17. It was further submitted by Shri Cama that on a conjoint reading of
the definitions of “employer”, “principal employer” and “worker” contained
in Sections 2(3), (7), (12), as the two societies are contractors employing
contract labour for and on behalf of the appellant company’s purchasers,
the appellant company cannot be said to be the “principal employer” who is
liable to be registered under the 1969 Act. We are afraid that this
contention does not lie in the mouth of the appellant company. By an
application made for registration under the 1969 Act dated 11.10.1996, in
column No.7 which reads as follows:-
“7. Are you employing workers through contractors? If so, state the name
of the contractors”
the Company has specifically mentioned two cooperative societies and one
other contractor thereby admitting that it actually employed about 30
workers itself through contractors.
18. By a letter dated 1.3.2003, i.e. almost 7 years after the appellant
company had been registered as an employer under the 1969 Act, the
appellant company applied to remove its name from the register contained in
the 1969 Act. This was followed up by a representation dated 10.5.2004 in
which the appellant company stated:-
“The company, although did not engage any mathadi workmen, in view of the
prosecution, registered itself on 11/10/1996, and was issued Registration
No.4516. After registration, the Company with a view to close the matter
pleaded guilty in the proceedings filed by the Board before the Labour
Court. The Company submits that no Toli was allotted to it in spite of
being registered till 21/3/2001, as the Board was well aware that the
Company itself did not engage any persons for loading trucks and that the
truckers/customers engaged persons from the Societies for loading work.
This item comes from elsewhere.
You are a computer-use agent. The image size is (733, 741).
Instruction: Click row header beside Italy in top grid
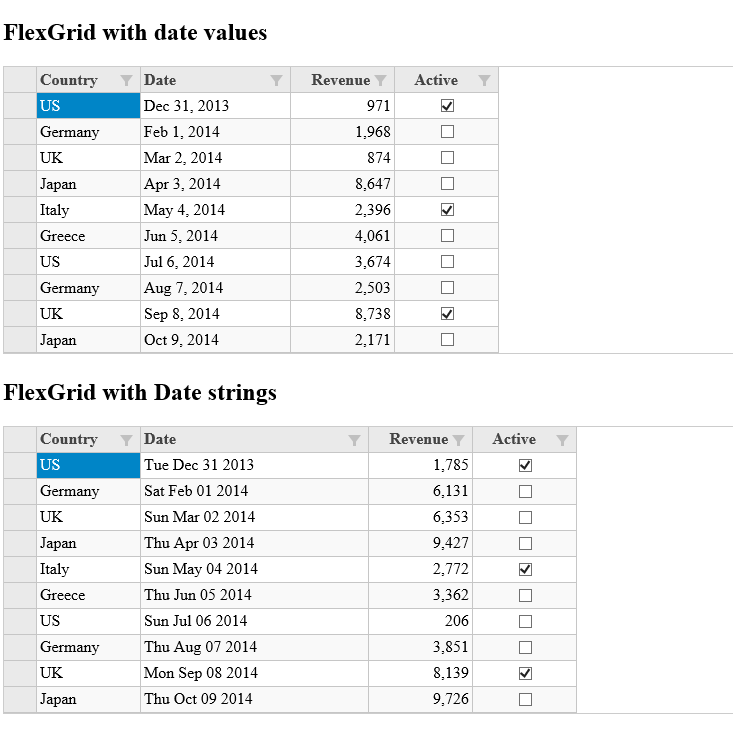pos(19,210)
The Company conducted and continued its business as usual and sold its
products on ex-work basis whereby the customer as earlier sent Truckers
along with persons who were from the Societies for loading.”
19. Similarly in the writ petition filed before the High Court, the
appellant company’s own pleading in paragraph 8 is that the appellant
registered itself with the respondent No.2 Board under pressure of the
Board believing that the Act and the scheme were applicable. It was
granted registration No.4516. Further, in proceedings under the Act
against the company it admitted that it pleaded guilty for not having
registered itself. This being the state of facts before us, we cannot
characterize the State Government’s finding in its order dated 24.6.2008 as
even incorrect, let alone perverse. As pointed out above, in paragraph 6
of its order, the State Government specifically arrived at a finding that
Mathadi work was carried out in the company by two cooperative societies
who had the work done by employing workers and got compensated by the
appellant company. This being the case, there is no factual foundation for
Shri Cama’s argument that it is the appellant’s purchasers and not the
appellant company itself that is the principal employer under the Act.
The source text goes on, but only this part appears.